The Shark prefect is tall, dark and lanky. Behind his back, everybody calls him Spider-Man, because he looks like Miles Morales from Into the Spider-Verse. He’s not nearly that cool, though. We’ve come to a truce since last year, but I still don’t like him.

‘Nelinha da Silva.’ He checks off her name but won’t meet her eyes. ‘Ester Harding. Prefect Ana Dakkar. Welcome aboard.’

He says this like our shuttle bus is a battleship.

I give him a little bow. ‘Thank you, Prefect.’

His eye twitches. Everything I do seems to bother him. That’s okay with me. During our chum year, the guy made Nelinha cry. I will never forgive him for that.

Bernie is our driver today. He’s a nice old dude, retired navy. He’s got a coffee-stained smile, silver hair and gnarled hands like tree roots.

Dr Hewett sits next to him, going over the day’s schedule. As usual, Hewett is pallid, sweaty and dishevelled. He smells like mothballs. He teaches my least-favourite class, Theoretical Marine Science, or TMS. Most of us call it ‘too much stuff’。 Sometimes we use a different word that begins with s.

Hewett is really strict, so this doesn’t bode well for the trials. My friends and I sit at the back of the bus, as far away from him as possible.

As soon as all twenty freshmen are on board, the bus gets underway.

At the main gate, the heavily armed paramilitary dudes wave and smile as we leave, like, Have a nice day, kids! Don’t die! I guess most high schools don’t have this level of security or the fleet of tiny surveillance drones that constantly circle the campus. It’s weird how quickly you get used to it, though.

As we turn onto Highway 1, I look back at campus – a dazzling collection of sugar-cube buildings perched on the clifftop above the bay.

A familiar feeling washes over me: I can’t believe I go to school here.

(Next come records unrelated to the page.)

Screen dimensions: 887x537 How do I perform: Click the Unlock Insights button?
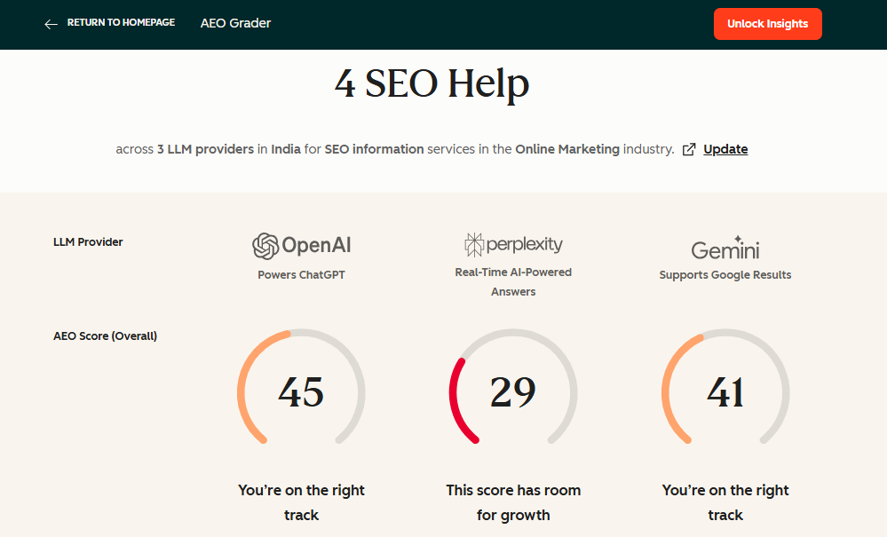[767, 24]
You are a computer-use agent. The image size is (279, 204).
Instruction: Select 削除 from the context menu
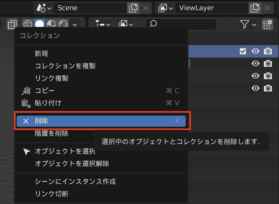coord(101,121)
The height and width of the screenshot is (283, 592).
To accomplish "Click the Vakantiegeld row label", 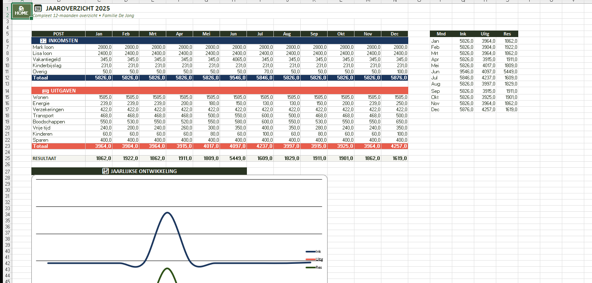I will (x=47, y=59).

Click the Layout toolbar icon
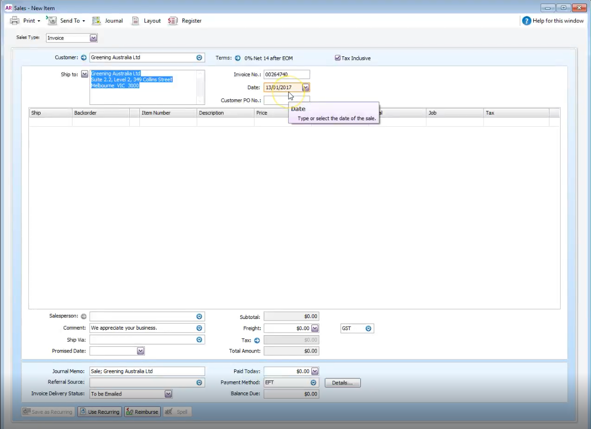[135, 21]
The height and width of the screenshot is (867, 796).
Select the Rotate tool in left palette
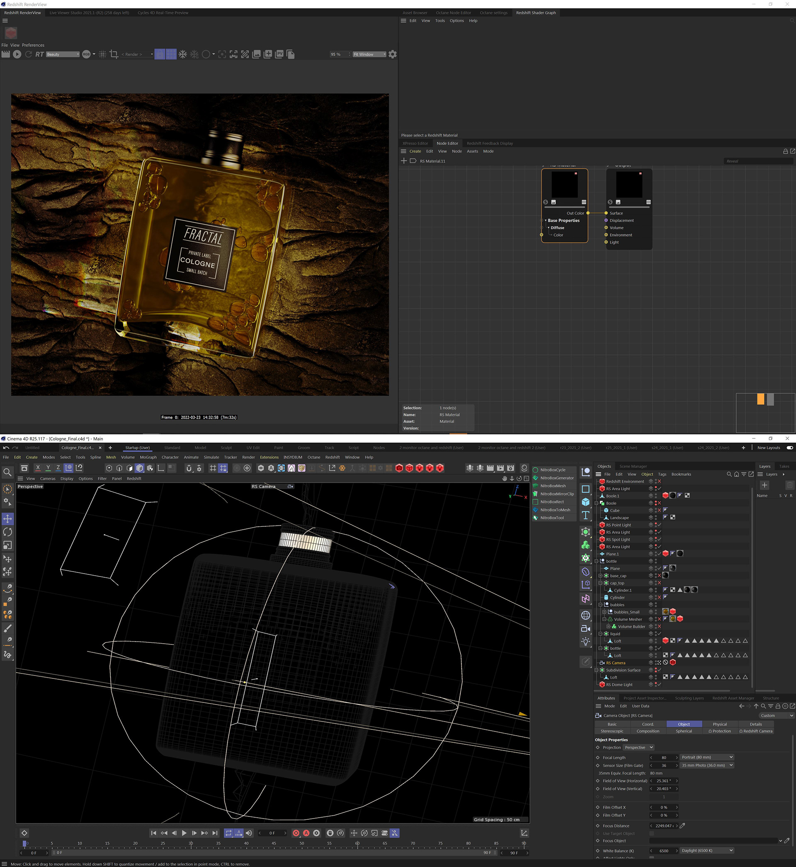click(x=7, y=532)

Then I remember I have no choice but to go to school here. After what happened to our parents, it’s the only home Dev and I have in the world.

I wonder why I didn’t see Dev at breakfast. What had security said when he reported that flicker of light along the security grid? It was probably nothing, like he thought.

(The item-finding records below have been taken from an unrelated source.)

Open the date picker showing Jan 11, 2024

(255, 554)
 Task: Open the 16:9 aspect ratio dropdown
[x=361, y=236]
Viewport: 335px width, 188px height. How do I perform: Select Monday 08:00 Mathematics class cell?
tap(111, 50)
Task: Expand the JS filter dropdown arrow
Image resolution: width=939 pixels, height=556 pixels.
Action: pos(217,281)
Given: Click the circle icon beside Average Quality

Still, I clutch the black pearl at the base of my throat.

I remember the last words my mother ever said to me: We’ll be back before you know it. Then she and my father disappeared forever.

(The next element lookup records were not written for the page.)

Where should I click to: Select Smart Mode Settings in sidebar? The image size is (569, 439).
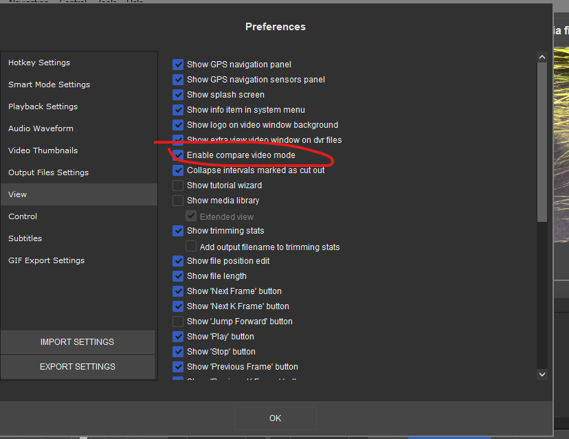tap(49, 85)
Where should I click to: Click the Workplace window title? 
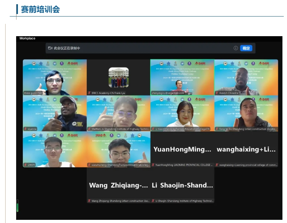pyautogui.click(x=27, y=38)

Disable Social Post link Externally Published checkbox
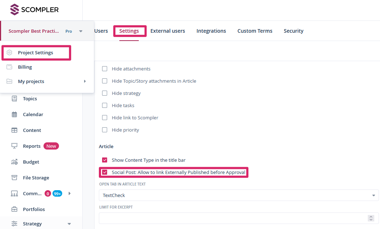(x=105, y=172)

‘Freshmen.’ Dr Hewett says the word like an insult.

He stands in the aisle, bracing himself with one hand on the seatback. He breathes heavily into the bus’s microphone. ‘This weekend’s trials will be very different from what you might be expecting.’

This gets our attention. Everybody fixes their eyes on Hewett.

The professor is shaped like a diving bell – narrow shoulders tapering down to a wide waist, where his rumpled dress shirt is half untucked from his slacks. His frazzled grey hair and sad, watery eyes make him look like Albert Einstein after a night of running failed calculations.

Next to me, Ester shuffles through her index cards. Top rests his head in her lap. His tail thumps softly against my thigh.

‘In thirty minutes,’ Hewett continues, ‘we will arrive in San Alejandro.’

He waits for our whispering to die down. We associate San Alejandro with shopping, movies and Saturday-night karaoke, not end-of-year trials. But I suppose it makes sense we would start there. The school’s boat is usually moored in the harbour.

‘We will proceed directly to the docks,’ Hewett continues. ‘No detours, no side trips to buy refreshments. You will keep your phones off.’

A few kids grumble. Harding-Pencroft strictly controls all communication through the school intranet. The campus is a cellular dead zone. You want to look up the breeding habits of jellyfish? No problem. You want to watch YouTube? Good luck with that.

The teachers say this is to keep us focused on our work. I suspect it’s yet another security precaution, like the underwater grid, or the armed guards, or the drone surveillance. I don’t understand it, but it’s a fact of life.